11-year-old Margaret (Abby Ryder Fortson) returns from summer camp to a change. She is moving from New York City to the suburbs of New Jersey. As she arrives, the world she enters into is changing. As is her body. She is going through puberty, a new school and a new set of friends. Her mother, Barbara (Rachel McAdams), is equally struggling to adjust and her adoring grandmother, Sylvia (Kathy Bates), is equally at sea without her loved only granddaughter. Add to that the messy situation with being the offspring of a Christian mother an Jewish Father but aligned to neither.

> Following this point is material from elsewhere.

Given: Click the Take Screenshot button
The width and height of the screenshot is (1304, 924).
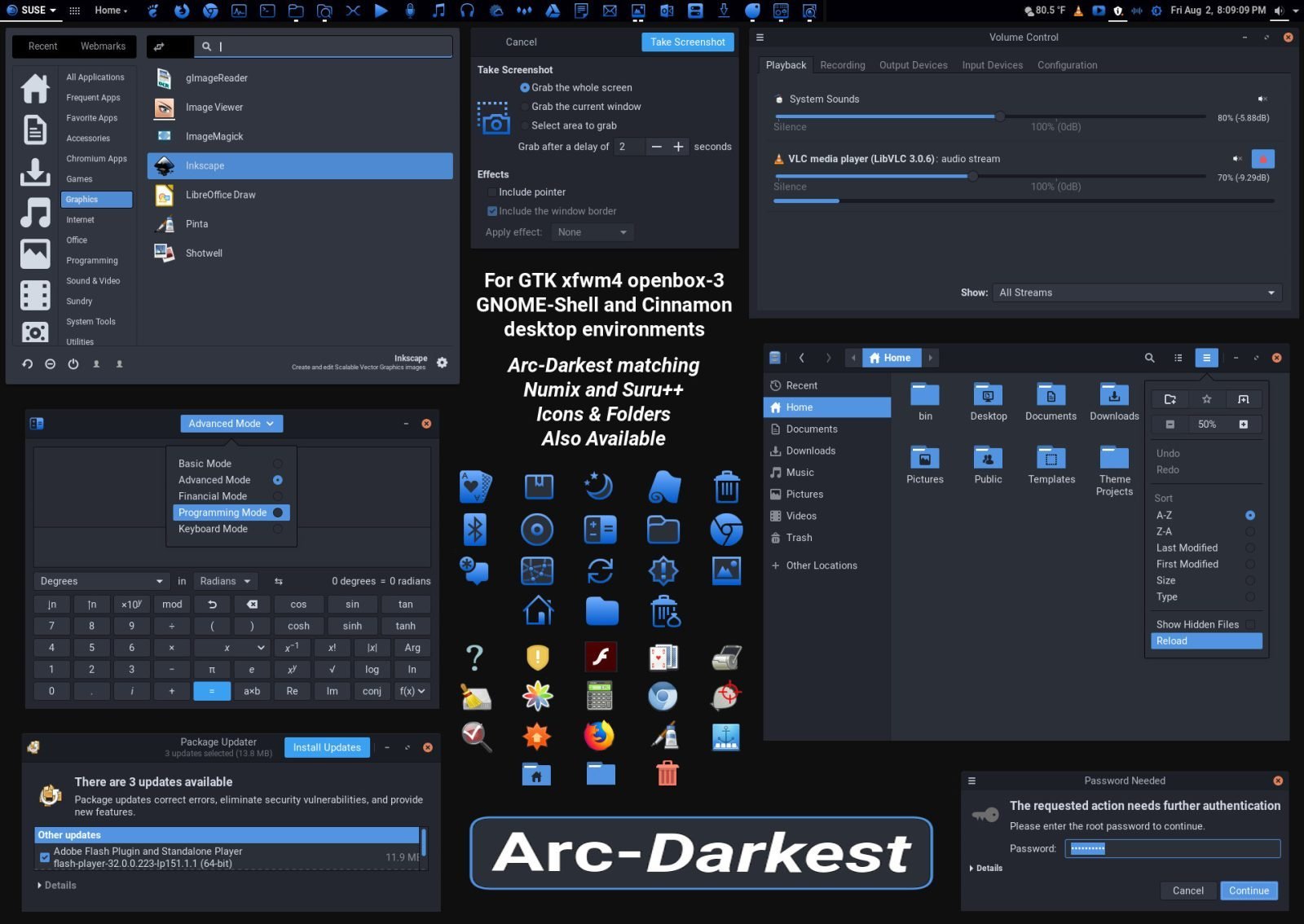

Can we take a moment please to acknowledge that the choice to make a film like this, though once not so, is brave. James L. Brooks (producer) and Kelly Fremon Craig (director), give it there all to get this over the line. We live in a time of fear. Of accepted ignorance. Of ramped up, cashing in of truth. ARE YOU THERE GOD? ITS ME MARGARET is frank (in a soft way), honest, touching film. Its brightened by the mise en scene, which is excellent and the production designer should be rewarded with a nomination for sure. It can sometimes be a little ham fisted in its approach but never in a way that is obtuse. The points of notes for me were the skill in the translating of the novel. The script by Craig, never shifts focus from a young adults view point.
The film has a bunch of extras that are studio fare. This means you will likely hear the dross of people talking about their love of the novel and why they made the film (you do). But actually there is important points raised about the films discussion on age, puberty, womanhood and religion. As a converted Catholic from a Jewish, Christian, Marxist background, I appreciated its honesty. Maybe many others will. Though I imagine some will not!